The latest issue of Americans United’s “Church and State” has a lengthy cover story by Rob Boston analyzing just who might step up to lead the Religious Right in the years to come, now that many of its well-known leaders have passed away and others are aging and scaling back their workloads.
Boston takes a look at a variety of potential candidates – including Mike Huckabee, Sarah Palin, Tony Perkins, Rick Warren, Rod Parsley, and Rick Scarborough – but he starts off his list with Newt Gingrich:
The idea of Newt Gingrich as the next leader of the Religious Right is not as odd as it sounds. During his tenure as speaker of the House of Representatives, Gingrich was known mainly for his promotion of small government, low taxes and libertarian ideas, but a lot has changed since 1999; in recent years Gingrich has increasingly been stressing Religious Right themes.
The new push began in 2006 when Gingrich published a book titled Rediscovering God in America: Reflections on the Role of Faith in Our Nation’s History, a tome that promotes a “Christian nation” history that’s always popular with the Religious Right.
In a recent interview with Dan Gilgoff of U.S. News & World Report, Gingrich talked about his desire to unite conservative evangelicals with traditionalist Roman Catholics in support of a broad conservative agenda.
Gingrich, Gilgoff reported, is traveling around the country speaking to clergy on behalf of David Barton, a Religious Right pseudo-historian who has written books promoting the theocratic “Christian nation” viewpoint.
“In the last few years I’ve decided that we’re in a crisis in which the secular state, if allowed, will fundamentally and radically change America against the wishes of most Americans,” Gingrich told Gilgoff. “You’ve had such rising hostility to religious belief that I wanted to reach broadly into the country and dramatically raise public awareness of threats to religious liberty.”
The ex-speaker added, “It’s time to challenge head-on secular domination in the West.”
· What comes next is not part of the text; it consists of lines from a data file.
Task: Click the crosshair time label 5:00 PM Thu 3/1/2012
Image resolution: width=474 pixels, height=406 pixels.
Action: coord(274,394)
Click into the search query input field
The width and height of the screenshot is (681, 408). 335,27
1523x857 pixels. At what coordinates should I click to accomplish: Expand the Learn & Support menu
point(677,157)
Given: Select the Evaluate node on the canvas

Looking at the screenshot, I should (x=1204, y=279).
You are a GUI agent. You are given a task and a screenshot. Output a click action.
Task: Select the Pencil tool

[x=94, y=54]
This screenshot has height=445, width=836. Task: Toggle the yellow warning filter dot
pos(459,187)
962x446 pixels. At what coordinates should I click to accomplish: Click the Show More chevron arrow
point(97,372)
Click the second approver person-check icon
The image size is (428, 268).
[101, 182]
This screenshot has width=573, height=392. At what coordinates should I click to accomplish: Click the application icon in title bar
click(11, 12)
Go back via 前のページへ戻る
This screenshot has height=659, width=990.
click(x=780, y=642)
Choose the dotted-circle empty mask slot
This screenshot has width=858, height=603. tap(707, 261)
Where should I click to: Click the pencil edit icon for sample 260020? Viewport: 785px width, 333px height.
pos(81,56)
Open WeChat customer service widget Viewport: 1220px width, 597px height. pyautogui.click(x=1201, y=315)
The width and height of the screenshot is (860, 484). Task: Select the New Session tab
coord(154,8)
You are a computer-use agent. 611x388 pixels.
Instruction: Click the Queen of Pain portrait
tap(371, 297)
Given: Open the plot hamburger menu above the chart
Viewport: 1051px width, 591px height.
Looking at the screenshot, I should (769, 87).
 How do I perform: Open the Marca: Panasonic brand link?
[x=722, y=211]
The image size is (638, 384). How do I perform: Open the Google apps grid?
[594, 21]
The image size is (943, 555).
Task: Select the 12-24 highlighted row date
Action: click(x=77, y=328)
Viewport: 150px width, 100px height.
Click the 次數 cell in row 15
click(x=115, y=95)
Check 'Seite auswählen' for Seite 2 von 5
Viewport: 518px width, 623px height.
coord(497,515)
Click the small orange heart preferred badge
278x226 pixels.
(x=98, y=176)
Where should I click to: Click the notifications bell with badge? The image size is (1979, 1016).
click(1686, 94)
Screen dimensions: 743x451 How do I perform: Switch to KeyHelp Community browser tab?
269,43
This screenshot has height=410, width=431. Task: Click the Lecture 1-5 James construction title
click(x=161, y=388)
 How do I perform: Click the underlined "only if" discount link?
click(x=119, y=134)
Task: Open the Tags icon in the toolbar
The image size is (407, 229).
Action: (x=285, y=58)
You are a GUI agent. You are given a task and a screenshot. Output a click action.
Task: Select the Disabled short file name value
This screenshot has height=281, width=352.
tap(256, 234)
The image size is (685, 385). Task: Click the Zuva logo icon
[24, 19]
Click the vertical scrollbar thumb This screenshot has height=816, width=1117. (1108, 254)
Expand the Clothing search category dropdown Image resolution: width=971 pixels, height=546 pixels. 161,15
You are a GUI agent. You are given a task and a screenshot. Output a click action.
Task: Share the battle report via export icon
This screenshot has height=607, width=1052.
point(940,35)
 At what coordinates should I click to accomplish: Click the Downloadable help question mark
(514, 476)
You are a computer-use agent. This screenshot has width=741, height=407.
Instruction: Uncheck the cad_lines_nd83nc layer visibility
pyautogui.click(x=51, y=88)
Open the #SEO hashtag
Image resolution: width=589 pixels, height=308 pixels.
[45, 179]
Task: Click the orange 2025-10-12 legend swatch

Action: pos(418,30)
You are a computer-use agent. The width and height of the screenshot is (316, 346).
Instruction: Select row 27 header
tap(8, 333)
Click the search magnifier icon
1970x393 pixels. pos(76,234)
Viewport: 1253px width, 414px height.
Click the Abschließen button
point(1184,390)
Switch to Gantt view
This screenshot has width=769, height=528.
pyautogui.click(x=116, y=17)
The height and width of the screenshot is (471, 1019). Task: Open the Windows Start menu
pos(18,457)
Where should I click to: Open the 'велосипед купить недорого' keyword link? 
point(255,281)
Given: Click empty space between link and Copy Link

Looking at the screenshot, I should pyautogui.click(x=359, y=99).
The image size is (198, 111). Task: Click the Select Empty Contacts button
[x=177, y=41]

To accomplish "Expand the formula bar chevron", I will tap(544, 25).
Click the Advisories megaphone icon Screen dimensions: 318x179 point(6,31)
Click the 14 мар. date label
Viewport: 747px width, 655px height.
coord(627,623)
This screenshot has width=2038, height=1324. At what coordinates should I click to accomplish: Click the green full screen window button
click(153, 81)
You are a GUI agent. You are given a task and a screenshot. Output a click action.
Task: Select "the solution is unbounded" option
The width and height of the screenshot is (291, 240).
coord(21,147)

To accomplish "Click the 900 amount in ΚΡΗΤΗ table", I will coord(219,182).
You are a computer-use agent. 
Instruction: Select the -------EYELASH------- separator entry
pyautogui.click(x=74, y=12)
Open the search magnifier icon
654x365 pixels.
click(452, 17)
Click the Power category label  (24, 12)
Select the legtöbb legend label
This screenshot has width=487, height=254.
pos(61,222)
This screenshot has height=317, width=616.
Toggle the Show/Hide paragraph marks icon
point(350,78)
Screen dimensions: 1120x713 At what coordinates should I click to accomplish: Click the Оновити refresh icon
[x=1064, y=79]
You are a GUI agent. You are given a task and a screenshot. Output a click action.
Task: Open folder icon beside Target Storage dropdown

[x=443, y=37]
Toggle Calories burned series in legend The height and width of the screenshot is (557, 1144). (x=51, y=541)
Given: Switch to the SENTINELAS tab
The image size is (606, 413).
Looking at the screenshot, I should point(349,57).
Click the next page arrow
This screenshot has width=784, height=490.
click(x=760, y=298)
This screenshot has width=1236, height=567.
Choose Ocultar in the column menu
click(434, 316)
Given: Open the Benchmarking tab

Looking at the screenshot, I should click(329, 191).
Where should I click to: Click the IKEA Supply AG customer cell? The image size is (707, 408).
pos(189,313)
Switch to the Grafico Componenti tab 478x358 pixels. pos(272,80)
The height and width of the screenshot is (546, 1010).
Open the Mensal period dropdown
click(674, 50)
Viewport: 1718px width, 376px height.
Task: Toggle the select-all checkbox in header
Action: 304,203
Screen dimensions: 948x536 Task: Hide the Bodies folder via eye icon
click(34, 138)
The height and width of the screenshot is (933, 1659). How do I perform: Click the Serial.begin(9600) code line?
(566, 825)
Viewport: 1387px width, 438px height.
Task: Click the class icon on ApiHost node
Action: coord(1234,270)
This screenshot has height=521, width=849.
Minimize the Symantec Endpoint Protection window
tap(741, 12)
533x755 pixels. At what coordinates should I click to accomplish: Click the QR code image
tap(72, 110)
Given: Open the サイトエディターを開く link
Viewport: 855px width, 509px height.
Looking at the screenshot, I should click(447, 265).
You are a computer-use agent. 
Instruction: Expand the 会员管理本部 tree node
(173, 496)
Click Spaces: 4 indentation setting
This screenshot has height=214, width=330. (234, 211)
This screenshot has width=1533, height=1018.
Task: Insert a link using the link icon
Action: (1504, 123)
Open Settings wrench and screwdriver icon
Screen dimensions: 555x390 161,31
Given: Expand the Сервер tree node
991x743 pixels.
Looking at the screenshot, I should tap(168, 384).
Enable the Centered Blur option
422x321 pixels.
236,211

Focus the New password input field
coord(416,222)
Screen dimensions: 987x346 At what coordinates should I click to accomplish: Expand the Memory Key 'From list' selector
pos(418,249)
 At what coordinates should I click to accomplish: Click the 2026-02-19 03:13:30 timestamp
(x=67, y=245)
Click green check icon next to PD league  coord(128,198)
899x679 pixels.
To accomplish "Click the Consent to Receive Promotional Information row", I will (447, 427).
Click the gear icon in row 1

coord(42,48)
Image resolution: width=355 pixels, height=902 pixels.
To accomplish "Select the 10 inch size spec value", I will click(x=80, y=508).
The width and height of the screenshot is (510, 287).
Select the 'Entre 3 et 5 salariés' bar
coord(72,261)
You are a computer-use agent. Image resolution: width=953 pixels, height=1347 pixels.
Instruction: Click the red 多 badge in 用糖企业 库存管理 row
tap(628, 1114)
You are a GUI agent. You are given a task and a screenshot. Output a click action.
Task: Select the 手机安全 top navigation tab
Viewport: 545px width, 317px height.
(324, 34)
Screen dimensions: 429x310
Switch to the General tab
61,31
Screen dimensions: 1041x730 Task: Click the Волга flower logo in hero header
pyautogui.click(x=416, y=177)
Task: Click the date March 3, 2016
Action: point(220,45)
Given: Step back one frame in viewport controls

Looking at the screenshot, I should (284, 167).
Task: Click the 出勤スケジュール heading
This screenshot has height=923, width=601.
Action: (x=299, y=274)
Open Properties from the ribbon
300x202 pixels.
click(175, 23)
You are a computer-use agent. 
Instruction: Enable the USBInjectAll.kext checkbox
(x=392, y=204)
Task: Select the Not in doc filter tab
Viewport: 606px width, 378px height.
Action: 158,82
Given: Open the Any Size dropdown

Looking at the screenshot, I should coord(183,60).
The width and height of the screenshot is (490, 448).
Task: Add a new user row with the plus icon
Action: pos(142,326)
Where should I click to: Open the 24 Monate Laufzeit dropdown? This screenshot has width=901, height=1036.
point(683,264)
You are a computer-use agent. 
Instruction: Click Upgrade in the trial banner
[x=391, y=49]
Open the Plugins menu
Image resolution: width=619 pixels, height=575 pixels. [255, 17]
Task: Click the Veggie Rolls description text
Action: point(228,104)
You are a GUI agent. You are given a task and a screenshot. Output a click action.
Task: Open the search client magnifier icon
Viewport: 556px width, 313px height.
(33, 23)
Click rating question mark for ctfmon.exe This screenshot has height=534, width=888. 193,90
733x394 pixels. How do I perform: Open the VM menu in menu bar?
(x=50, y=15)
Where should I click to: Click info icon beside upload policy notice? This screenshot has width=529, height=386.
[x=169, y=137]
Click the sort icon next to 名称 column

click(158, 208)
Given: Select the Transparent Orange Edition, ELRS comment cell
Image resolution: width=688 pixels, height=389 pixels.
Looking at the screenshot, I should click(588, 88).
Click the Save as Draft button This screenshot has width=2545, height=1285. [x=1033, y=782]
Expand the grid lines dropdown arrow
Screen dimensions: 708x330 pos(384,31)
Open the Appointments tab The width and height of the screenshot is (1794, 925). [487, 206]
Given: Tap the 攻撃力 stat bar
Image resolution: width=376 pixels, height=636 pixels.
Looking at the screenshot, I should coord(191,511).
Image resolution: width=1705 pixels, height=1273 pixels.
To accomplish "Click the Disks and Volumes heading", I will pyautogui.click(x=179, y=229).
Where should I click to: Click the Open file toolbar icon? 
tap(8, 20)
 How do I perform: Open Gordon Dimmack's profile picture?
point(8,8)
Gingrich has formed a new organization, Renewing American Leadership, that partnered with the Rev. Donald Wildmon’s American Family Association to sponsor anti-tax rallies around the country on April 15. Although taxation is not traditionally a Religious Right issue, the push is a good example of Gingrich’s efforts to add to the “culture war” agenda and unite the various factions of the conservative movement.
I’d like to second Boston’s assertion that Gingrich could very well become a leading figure within the Religious Right and I’ll offer this recent email from the American Family Association up as evidence:
We fully expect someone like Huckabee to gladly associate himself with people such as Barton, Staver, Engle, and Falwell, becuase he has done so before and they were all big supporters of his presidential bid.
But, until recently at least, one person you would never see at a third-tier Religious Right event such as this was Gingrich. His partnering with the AFA and Barton and now his participation in events like this all suggest that Gingrich is making a serious play to establish himself as a respected and influential player within the Religious Right, perhaps as part of his effort to unify the conservative movement ahead of his own potential presidential run.